March 5, 2018
For the first time in the 17-year history of the Rice Business Plan Competition, billed as the world’s richest and largest graduate-level student startup competition, Pitt will be among the competitors. The accomplishment is twice as exciting, as not one, but two Pitt teams were accepted for the 2018 competition.
Four Growers is developing a robotic system for harvesting tomatoes in greenhouses and FRED is designing a flexible platform for dynamic social science modeling. Both have been honing their entrepreneurial skills over the past year through various Innovation Institute programs, and are both currently contestants in Pitt’s Randall Family Big Idea Competition, which will award $100,000 in prizes at the awards ceremony on March 29.
A total of 42 teams from around the world will compete at Rice University in Houston, Texas, on April 6 and 7, for more than $1.5 million in cash and prizes. The competition is supported by more than 180 corporate and private sponsors. Venture capitalists and other investors volunteer as judges. Over the years, 161 past competitors have gone on to successfully launch their businesses, and have raised in excess of $1.2 billion in investment.
Brandon Contino, who recently received his bachelor’s degree in electrical engineering at the Swanson School of Engineering, said his team has become enmeshed in the growing Pitt entrepreneurship community. They previously participated in the Pitt Startup Blitz startup weekend and the Blast Furnace student accelerator.

ABOUT THIS TASK
Please answer these questions about the article:
(a) What is Four Growers developing?
(b) How many teams in total will compete at Rice University?
(c) What degree did Brandon Contino recently receive, and from which school?

RECORDED DATA
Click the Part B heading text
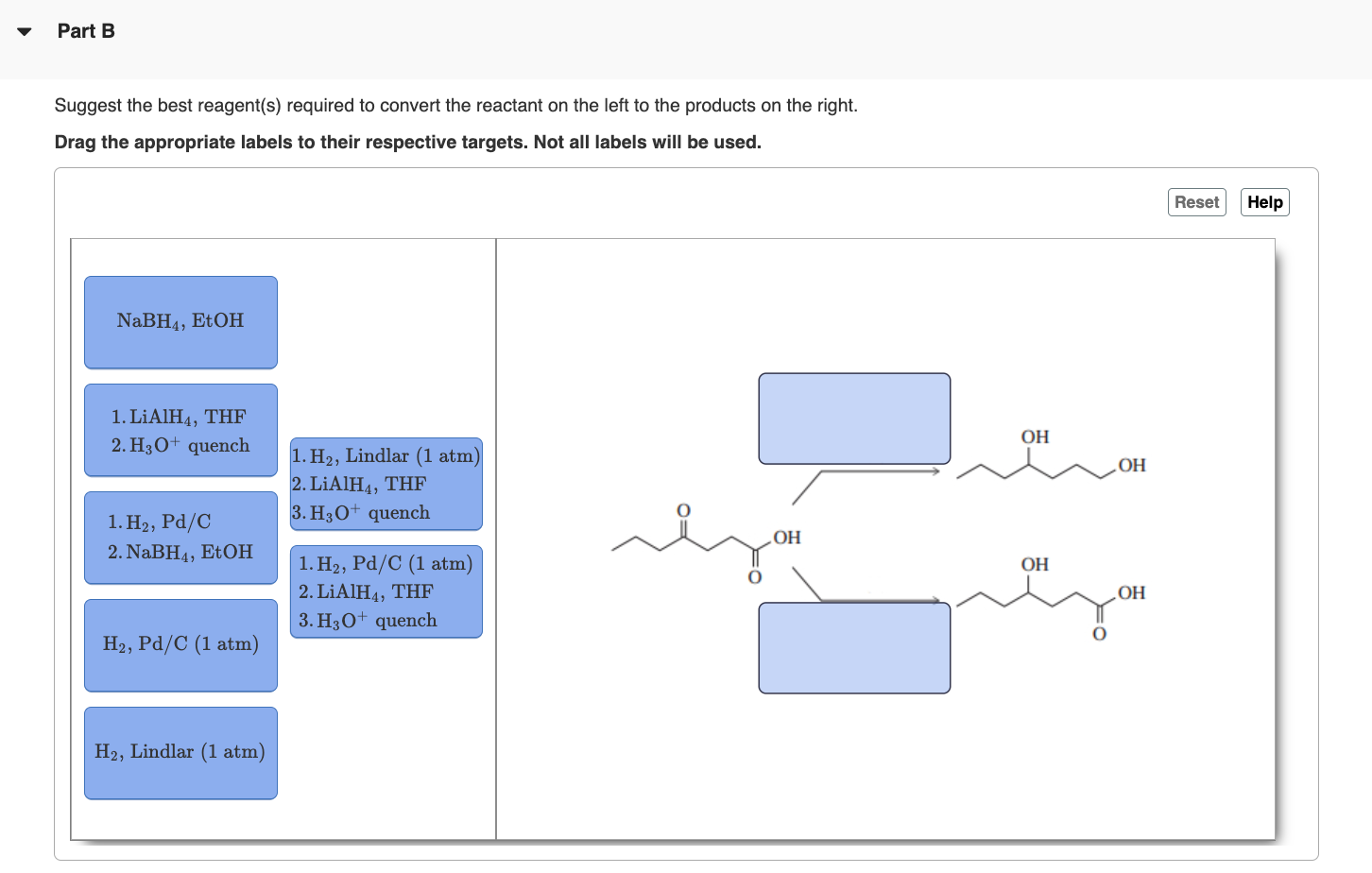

WRITTEN REPLY
(a) A robotic system for harvesting tomatoes in greenhouses.
(b) 42 teams.
(c) A bachelor's degree in electrical engineering from the Swanson School of Engineering.